それからややあって、ため息交じりに言う。
「わかりました。兄さんが決めたことですから、私が口を挟むべきことではありません。……ただ、一つ、お願いがあります」
「なんでしょうか」
「手を下す前に、一度、彼女を連れ立った上で、ここにお越しいただけますでしょうか」
「なにゆえ……、ですか?」
大君は一瞬、言いよどんだ後、
「……彼女の身体に彫られているという、『双頭の鴉』が気になるからです。この目で実際に見ておきたい」
「かしこまりました。ただ、その件は、現在、帝大の柳本教授に調査を依頼しています。結果を待ってからでも良いかと存じます」
「ええ。兄さんに、任せます」
それから、龍進は立ち上がると、テーブル脇の壁に掛けられた巨大な絵画の前に立った。
そこに描かれていたのは、群青色で描かれた大きな紋章。天上に向かって、雲海を突き抜けて昇る『双頭の龍』。
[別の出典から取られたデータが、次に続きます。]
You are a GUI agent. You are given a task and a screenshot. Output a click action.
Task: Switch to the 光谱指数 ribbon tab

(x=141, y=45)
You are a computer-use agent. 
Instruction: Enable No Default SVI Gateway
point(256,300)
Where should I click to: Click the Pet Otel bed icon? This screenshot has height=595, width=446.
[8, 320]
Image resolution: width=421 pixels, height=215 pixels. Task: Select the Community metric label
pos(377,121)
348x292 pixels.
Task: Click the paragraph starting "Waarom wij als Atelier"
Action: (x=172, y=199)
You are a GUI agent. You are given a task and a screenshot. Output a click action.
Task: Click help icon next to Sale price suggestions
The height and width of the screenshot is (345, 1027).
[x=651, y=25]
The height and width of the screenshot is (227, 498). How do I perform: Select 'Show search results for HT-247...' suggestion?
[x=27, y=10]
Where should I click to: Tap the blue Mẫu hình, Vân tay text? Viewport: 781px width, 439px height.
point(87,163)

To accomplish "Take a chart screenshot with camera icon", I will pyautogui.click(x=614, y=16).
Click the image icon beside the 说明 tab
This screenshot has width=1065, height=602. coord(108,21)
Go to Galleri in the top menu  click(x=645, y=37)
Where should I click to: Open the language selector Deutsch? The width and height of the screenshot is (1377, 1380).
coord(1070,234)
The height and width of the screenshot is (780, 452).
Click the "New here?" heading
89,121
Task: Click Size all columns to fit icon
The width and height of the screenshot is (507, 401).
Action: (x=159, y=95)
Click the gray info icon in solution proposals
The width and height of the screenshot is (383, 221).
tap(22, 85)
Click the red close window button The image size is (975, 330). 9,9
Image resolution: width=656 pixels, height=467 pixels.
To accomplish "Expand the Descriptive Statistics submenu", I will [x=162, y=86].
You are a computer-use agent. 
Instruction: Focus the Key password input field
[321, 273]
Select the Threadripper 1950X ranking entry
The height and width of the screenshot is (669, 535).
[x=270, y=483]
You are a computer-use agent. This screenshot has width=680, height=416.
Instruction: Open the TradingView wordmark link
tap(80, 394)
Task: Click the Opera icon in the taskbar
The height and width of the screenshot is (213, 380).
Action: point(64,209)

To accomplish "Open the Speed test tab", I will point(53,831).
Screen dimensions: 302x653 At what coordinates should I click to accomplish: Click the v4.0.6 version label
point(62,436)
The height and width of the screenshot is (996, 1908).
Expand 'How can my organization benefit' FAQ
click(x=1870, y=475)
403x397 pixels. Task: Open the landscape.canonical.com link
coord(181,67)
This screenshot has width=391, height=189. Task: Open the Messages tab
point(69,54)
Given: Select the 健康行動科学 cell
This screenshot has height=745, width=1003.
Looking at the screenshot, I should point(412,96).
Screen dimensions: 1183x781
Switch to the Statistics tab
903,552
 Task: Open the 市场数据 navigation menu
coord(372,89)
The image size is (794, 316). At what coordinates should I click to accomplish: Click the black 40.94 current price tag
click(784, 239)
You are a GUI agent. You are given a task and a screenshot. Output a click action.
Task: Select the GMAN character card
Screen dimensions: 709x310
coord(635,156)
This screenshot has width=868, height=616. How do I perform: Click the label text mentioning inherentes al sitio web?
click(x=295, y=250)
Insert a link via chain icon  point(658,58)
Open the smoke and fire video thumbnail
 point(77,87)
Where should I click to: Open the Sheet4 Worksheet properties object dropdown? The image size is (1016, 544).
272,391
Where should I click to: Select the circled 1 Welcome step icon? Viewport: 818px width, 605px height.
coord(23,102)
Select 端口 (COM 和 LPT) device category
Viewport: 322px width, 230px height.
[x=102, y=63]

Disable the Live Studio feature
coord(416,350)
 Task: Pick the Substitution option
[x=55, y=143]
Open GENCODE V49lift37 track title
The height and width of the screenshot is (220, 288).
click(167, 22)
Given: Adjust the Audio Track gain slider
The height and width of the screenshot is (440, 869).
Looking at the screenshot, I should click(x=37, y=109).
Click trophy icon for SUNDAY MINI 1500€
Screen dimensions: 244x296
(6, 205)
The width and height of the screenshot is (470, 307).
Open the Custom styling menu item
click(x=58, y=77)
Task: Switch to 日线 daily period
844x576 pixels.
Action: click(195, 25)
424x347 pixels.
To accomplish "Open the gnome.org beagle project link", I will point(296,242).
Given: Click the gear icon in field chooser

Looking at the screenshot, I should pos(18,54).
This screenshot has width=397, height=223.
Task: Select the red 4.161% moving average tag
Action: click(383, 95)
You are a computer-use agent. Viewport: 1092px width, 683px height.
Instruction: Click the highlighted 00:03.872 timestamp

阿吽のように、右側の龍頭は大きく顎を開いて咆哮し、左側の龍頭は口を閉じている。鷹のように鋭い爪は大きな丸い宝玉をつかみ、鱗を纏った巨大な尾は力強く大気の中を泳いでいる。
龍進はその紋章を見上げながら静かに言う。
「本邦において初めて統一を成し遂げた我らが先祖は、古代から先の維新に至るまで、この『双頭の龍』の御旗のもと、数多の『まつろわぬ民』と争い、大君に忠誠を誓わせることによってこの国を守ってきました」
大君は椅子に座ったまま、双頭の龍の紋章と龍進の横顔を見つめ続ける。
「しかし、すべての『まつろわぬ民』を征討出来たわけではありません。未だ、この国土のどこかに隠れ潜み、機に乗じて反乱の狼煙を上げようとしている者たちも多く存在しています。維新を経て、近代国家の道を歩み始めた今、そのような勢力に足下をすくわれるわけにはいきません。さすれば、我々はすぐさま西欧列強の餌食になることでしょう」
そこで龍進は小さく息をつくと、自席に戻りながら静かに言った。
「睡蓮の……、彼女の身体に入れられている紋章も、かような『まつろわぬ民』のものである可能性が高いと考えております。調査結果については、彼女を処分する前に、ご報告させていただきます。……これも、大君の間諜として、軍部に属している自分の役目ですから」
「心強く思います」
大君の静かな言葉に、龍進は最敬礼する。
「それでは私は職務に戻ります。本日は大君のお時間をいただきましたこと、改めてお礼を申し上げます。失礼いたします」
そう言って部屋から出て行こうとしたとき、大君がその背中を呼び止めた。
「兄さん」
「…………はい」
足を止めて身体ごと振り返った龍進に、大君がためらいがちに言った。
「この世に生きる限り、我々が様々なしがらみから逃れることは難しいものです。その中でも、『血族』というしがらみは最たるものでしょう」
「…………」
「ですが、人と人との結びつきはしがらみとなる一方で、ときには、人をそのしがらみから解き放つものだとも、私は思うのです。そのことは、兄さんが最もよくわかっていらっしゃることではないでしょうか」
龍進は困惑がちに、相手の目を見る。その瞳にはどこかさみしげな色が浮かんでいる。
大君の真意は図りかねた。だが、その言葉が、大君としてではなく、弟としての気遣いから出た言葉だということはわかった。
「……もったいないお言葉、ありがとうございます」
龍進はもう一度、深々と頭を下げると、部屋を辞する。
御殿から回廊に戻ると、朝に比べて空を覆う雲は厚くなっており、今にも雨が降り出しそうだった。風も時折強く吹き、庭園を彩る紅葉の葉擦れが大きく聞こえる。
――兄さんが最もよくわかっていること。
龍進は最後に弟から言われた言葉を頭の中で反芻する。どうなのだろうか。人はどこまでいっても、己を取り巻くしがらみからは解放されない。逃れようとすればするほど、まるでそれは蜘蛛の糸のように己を絡み取るようなものではないか。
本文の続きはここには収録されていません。